Document text
My understanding is that they continue to produce a print edition mostly
because of certain advantages it confers in terms of positioning, and that
it's now a loss leader.

------
bdwalter
I have a hobby that I read 3-4 print magazines for (fishing in the northwest,
not that it matters) and after numerous times talking to the publishers, I
still, in 2018, cannot get them to distribute an electronic version. I would
pay big money for a digital archive of one of them all the way back to the
60's. They all fear piracy so strongly they won't innovate. Boggles my mind.

------
throwawat870809
Fitness magazine. Usually the information is rehashed stuff from last month
but I subscribe for two reasons.

1\. Monthly renewal of motivation to workout. 2\. I limit screen time at home.
So magazines are fun to read/look at.

------
danielblazevski
MIT Tech Review, which keeps me up to date with a whole spectrum of advances
and trends in tech, and The Atlantic for politics — most if not all The
Atlantic is free online, but it’s dirt cheap to get the physical copy and I’m
more likely to read the longer articles with the physical copy.

Instructions to follow
In the forum thread above:
1. How many print magazines does bdwalter read for the fishing hobby?
2. What two reasons does throwawat870809 give for subscribing to a fitness magazine?
3. Which publication does danielblazevski read for politics?

Extracted entries
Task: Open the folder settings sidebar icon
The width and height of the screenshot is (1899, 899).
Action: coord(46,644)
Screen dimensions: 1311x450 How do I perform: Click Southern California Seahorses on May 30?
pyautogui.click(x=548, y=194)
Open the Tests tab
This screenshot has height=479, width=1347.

...

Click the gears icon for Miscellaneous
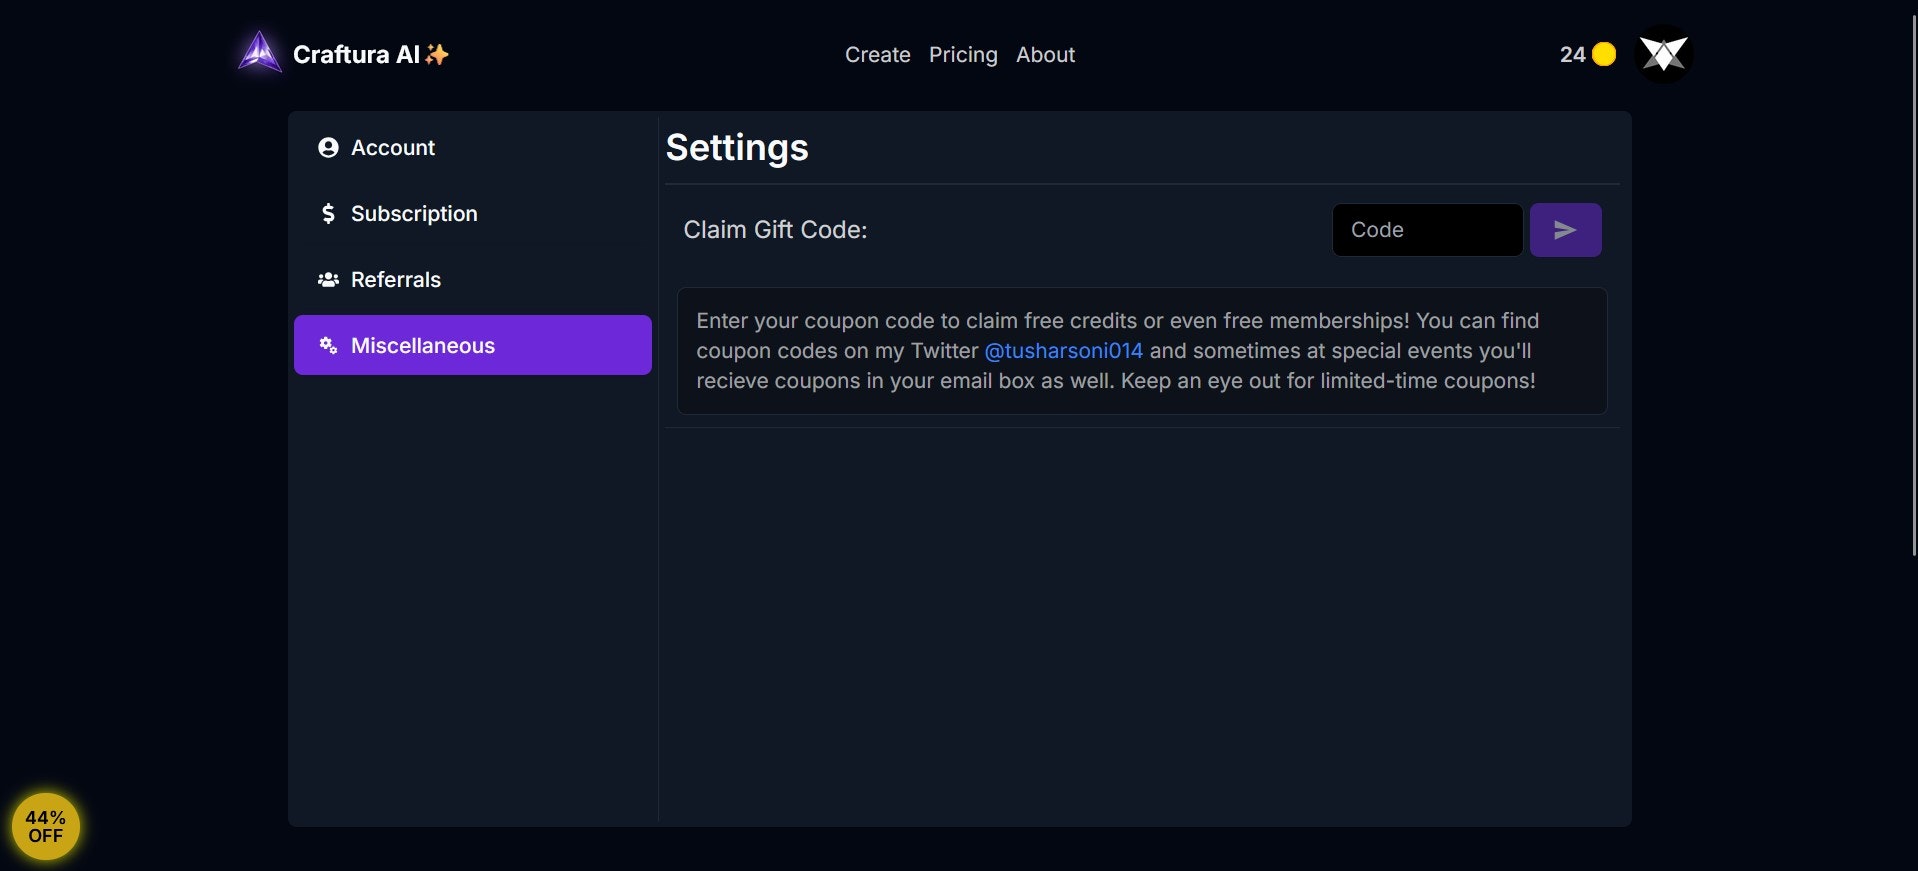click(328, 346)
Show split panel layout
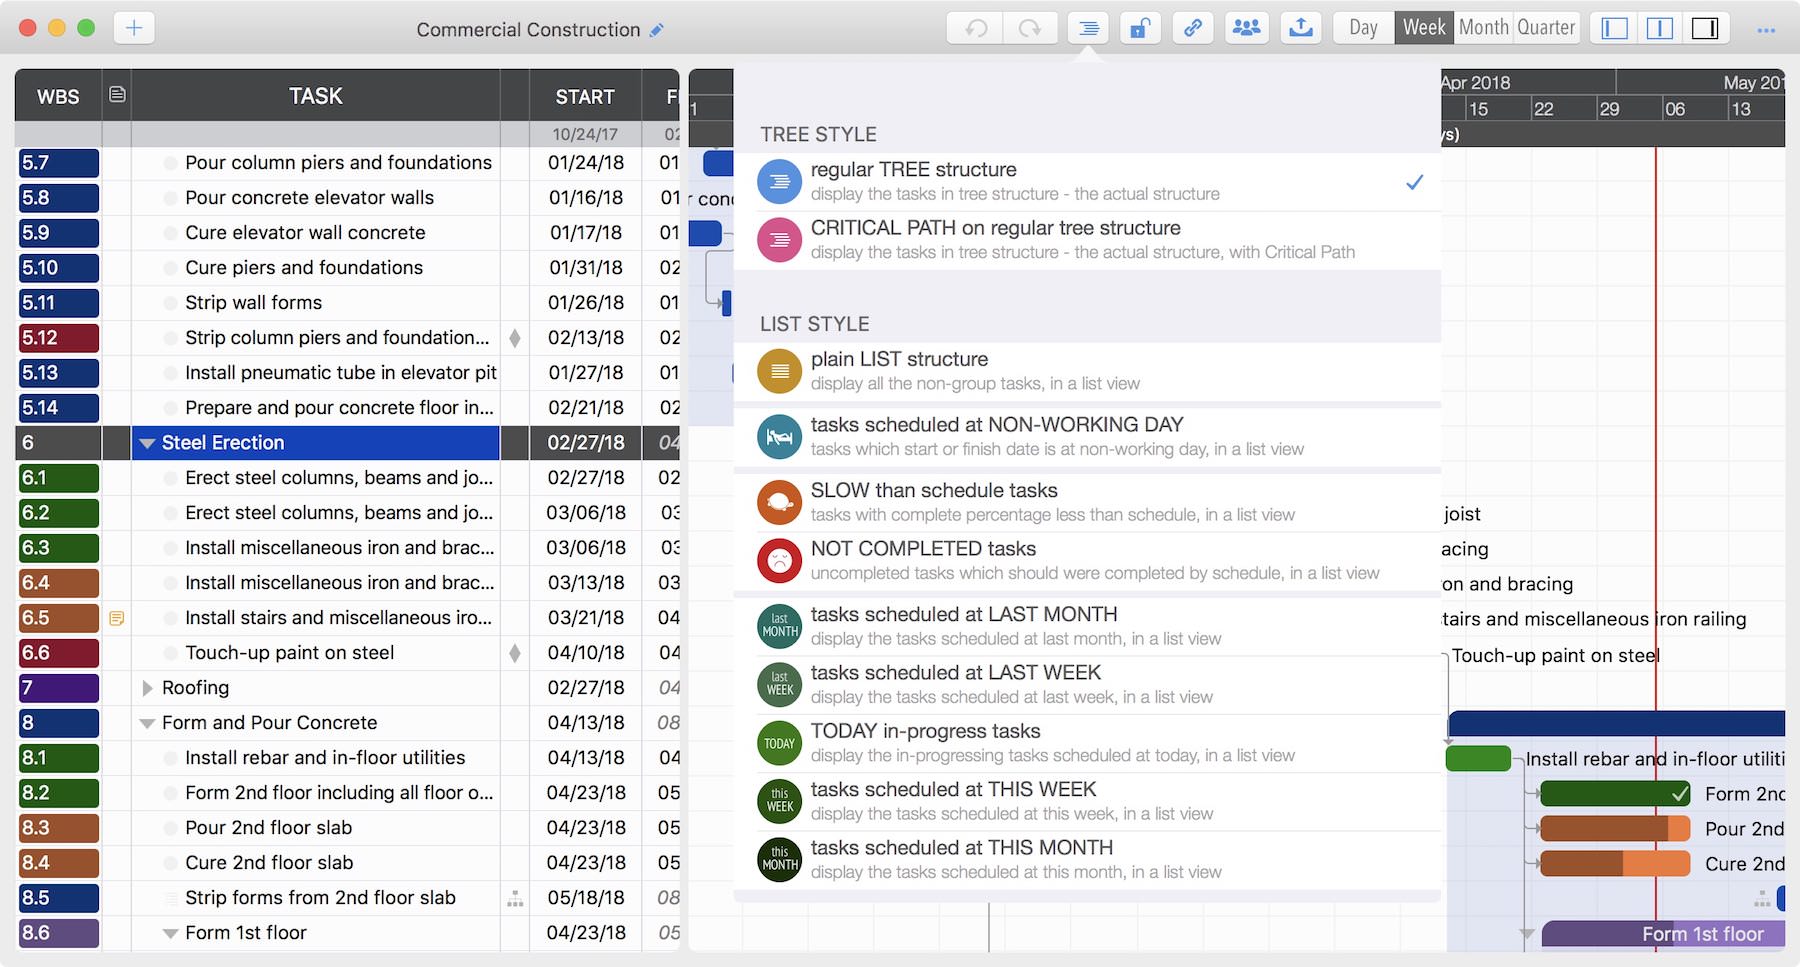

Exercise result
1. 3-4
2. A monthly renewal of motivation to work out, and limiting screen time at home
3. The Atlantic